Voice command works as advertised, though I'm not sure how it would stand up in a crowded room. (I feel silly enough giving verbal instructions to my phone when no one's around.) The program itself is also a bit difficult to find-the only way to get to it is by holding down the "home" button for a few seconds. I had to actually read the instructions to figure out how to launch the application, which is not something I'm used to doing with Apple products.
Then there's the compass. Urban explorers and hunters aside, I doubt many of us yearn to know which direction we're facing (77 degrees East, in case you were wondering). But there's still hope third-party developers will be able to turn the compass into something useful-its integration with Google Maps gives a hint of what might be possible.
But the most useful update, by far, is the introduction of copy-and-paste. Leave it to Apple to pitch as novel a feature that's standard on most other smartphones. Still, to their credit, they got it right, albeit two years late. The touch controls are simple and copying between applications is a breeze.
While the new iPhone is certainly speedy, I'd have trouble recommending it to current 3G owners.
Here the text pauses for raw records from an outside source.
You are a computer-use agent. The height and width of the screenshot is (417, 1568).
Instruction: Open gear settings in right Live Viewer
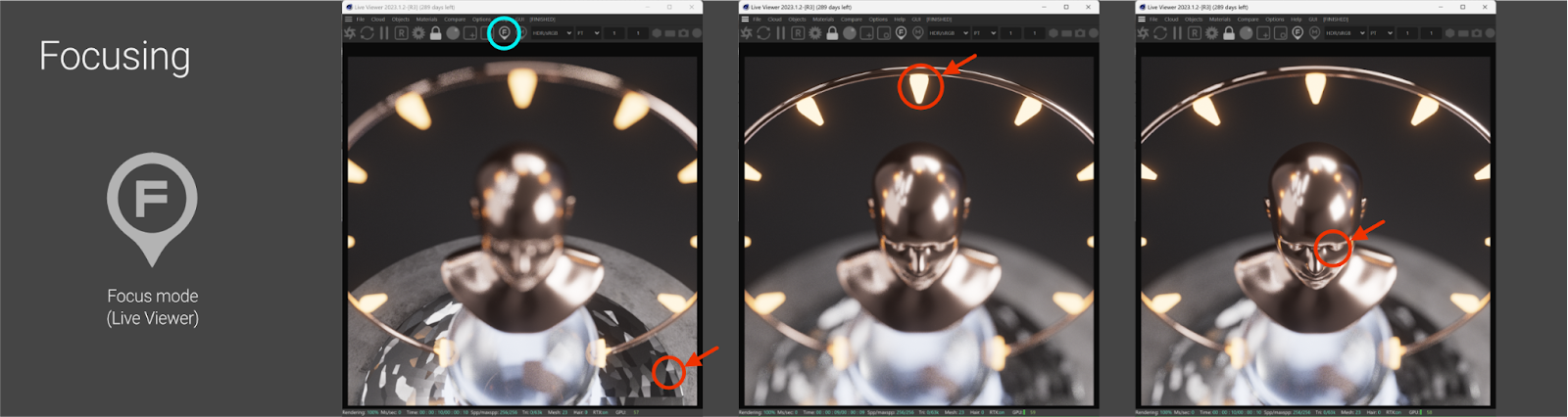click(x=1211, y=33)
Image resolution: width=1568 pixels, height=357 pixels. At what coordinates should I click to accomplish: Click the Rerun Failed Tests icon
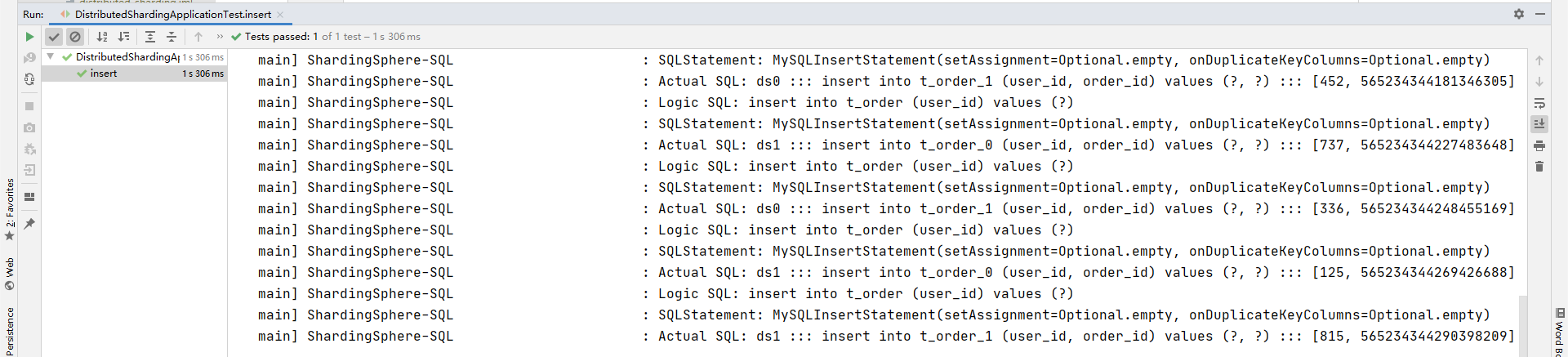tap(29, 58)
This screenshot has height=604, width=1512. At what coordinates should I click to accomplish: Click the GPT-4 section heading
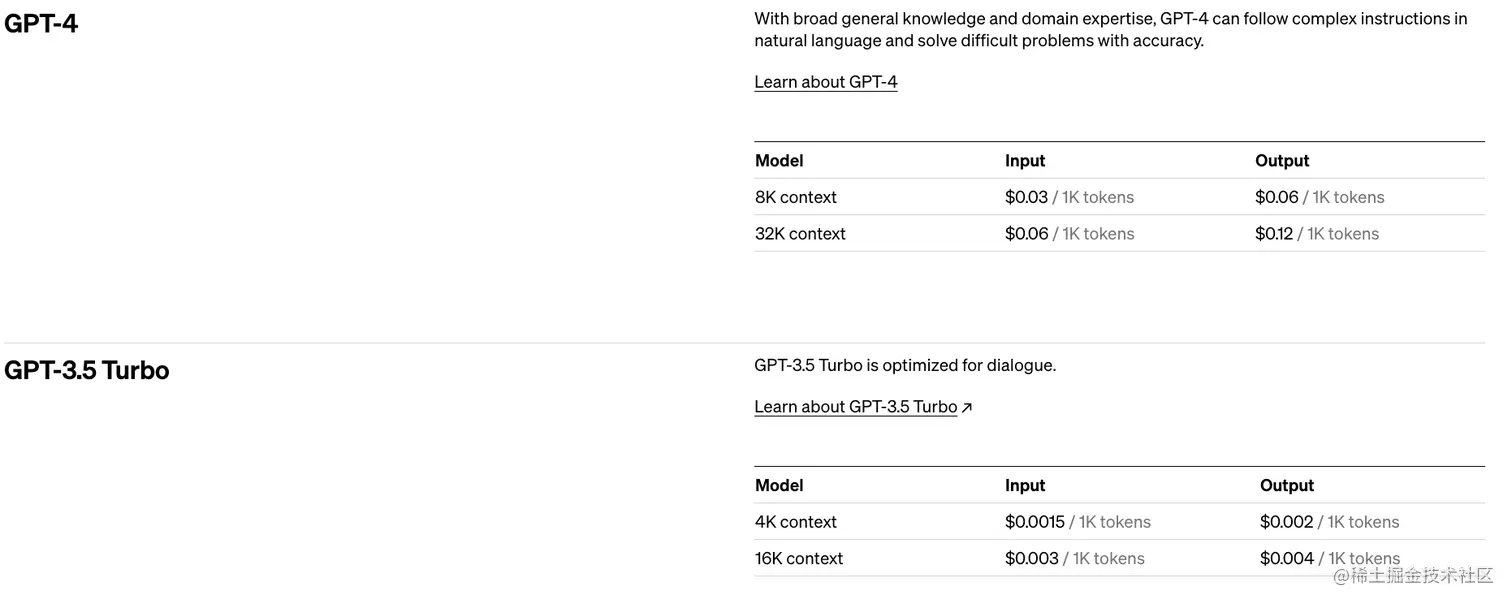pyautogui.click(x=41, y=23)
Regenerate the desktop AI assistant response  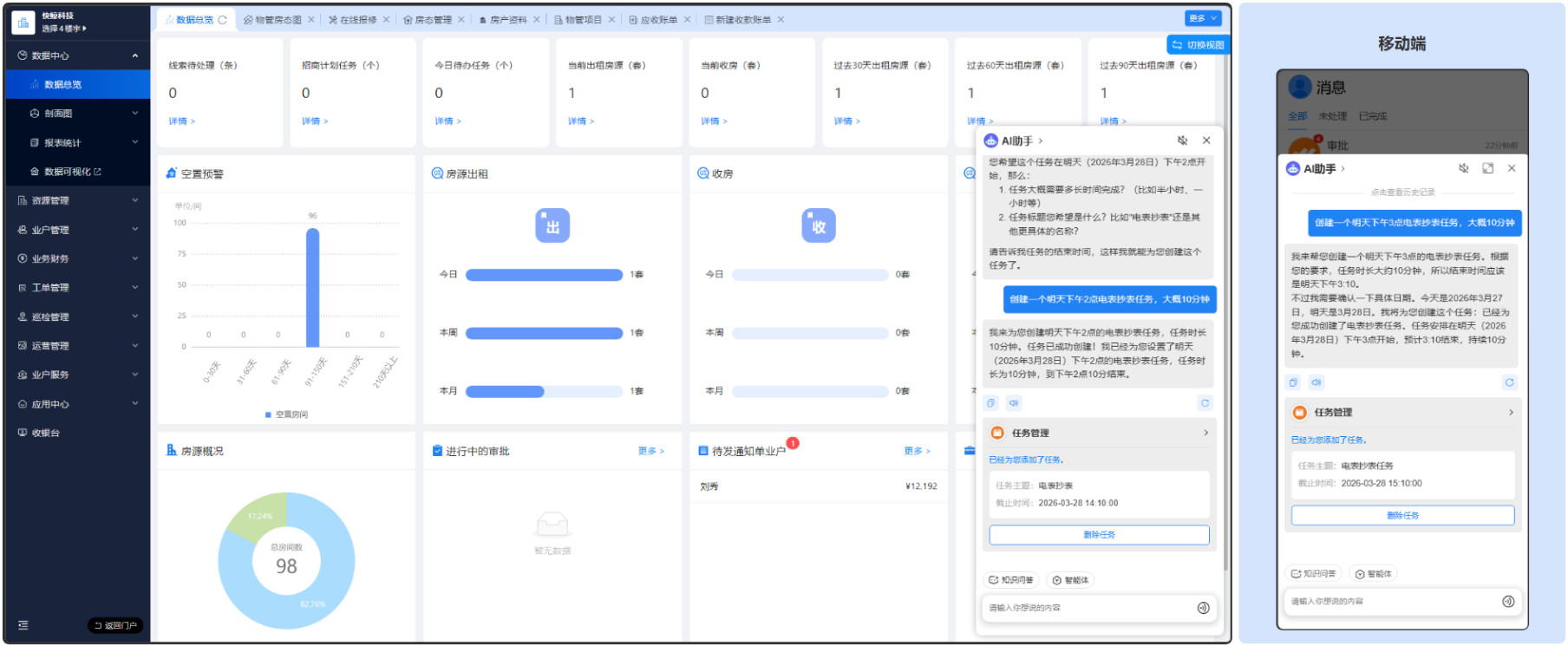coord(1205,403)
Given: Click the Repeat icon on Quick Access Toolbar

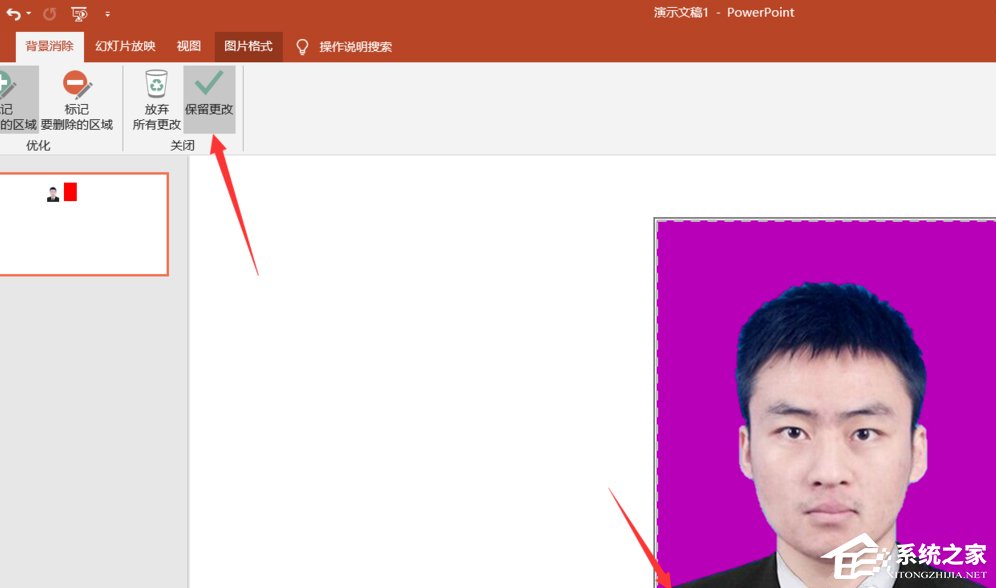Looking at the screenshot, I should tap(49, 14).
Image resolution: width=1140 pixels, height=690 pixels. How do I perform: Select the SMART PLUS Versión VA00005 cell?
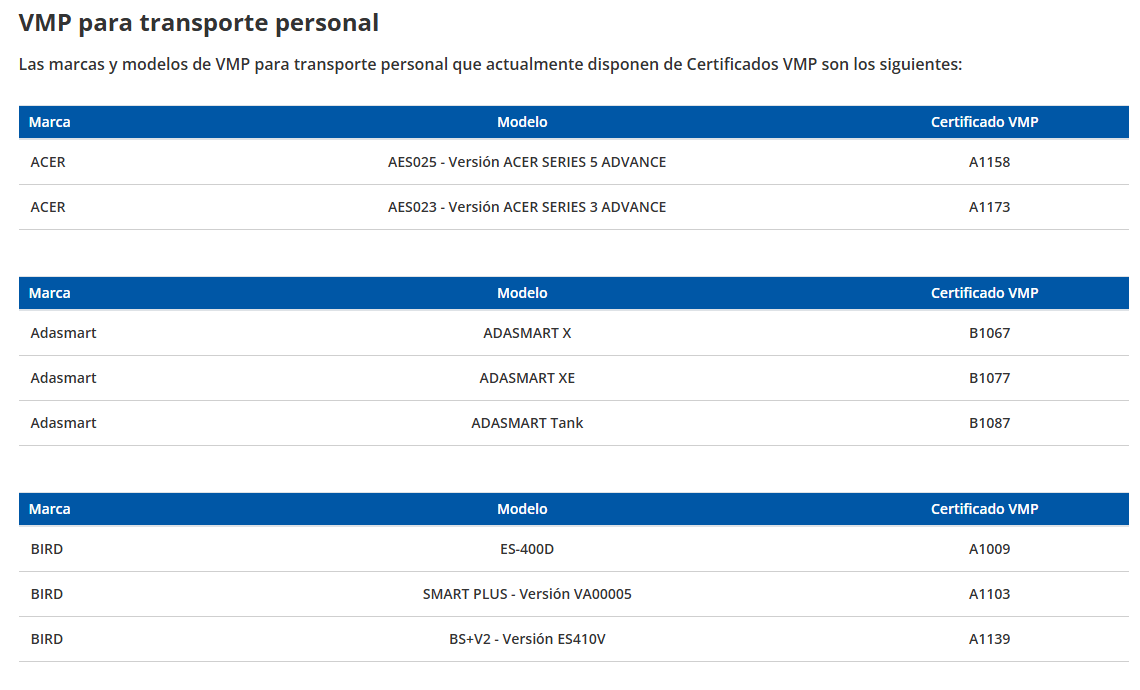pos(527,594)
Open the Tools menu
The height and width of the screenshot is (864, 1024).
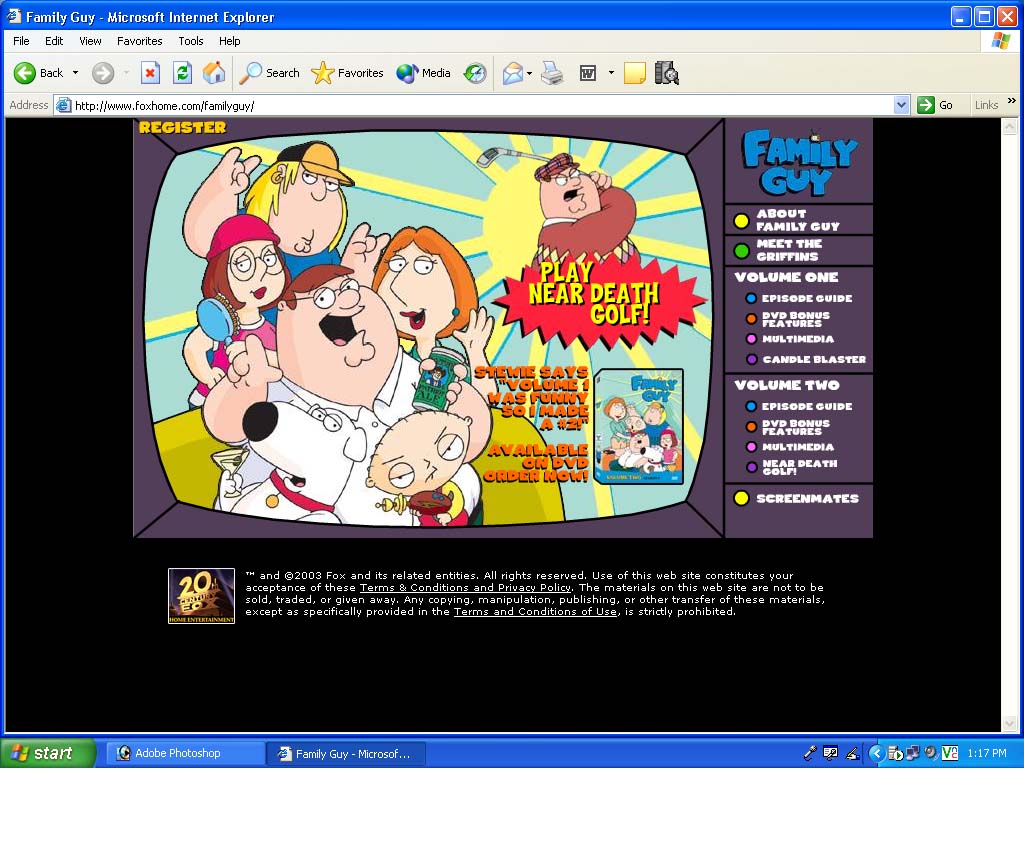tap(190, 41)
The hardware bump just isn't enough to warrant the hefty price tag, especially considering Apple will no doubt have an even faster phone on the market in a year's time.
(Admittedly, the fellow standing in front of me in line clearly thought differently-the promise of better battery life and the ability to shoot video was well worth the upgrade, he said, confessing, "I'm kind of a sucker for anything Apple.") What's clear, though, is that phones like the 3GS and the Palm Pre are bringing us closer to the Great Big Smartphone Dream: The pocket-sized computer so fast and intuitive that it doesn't feel like you're using a computer at all.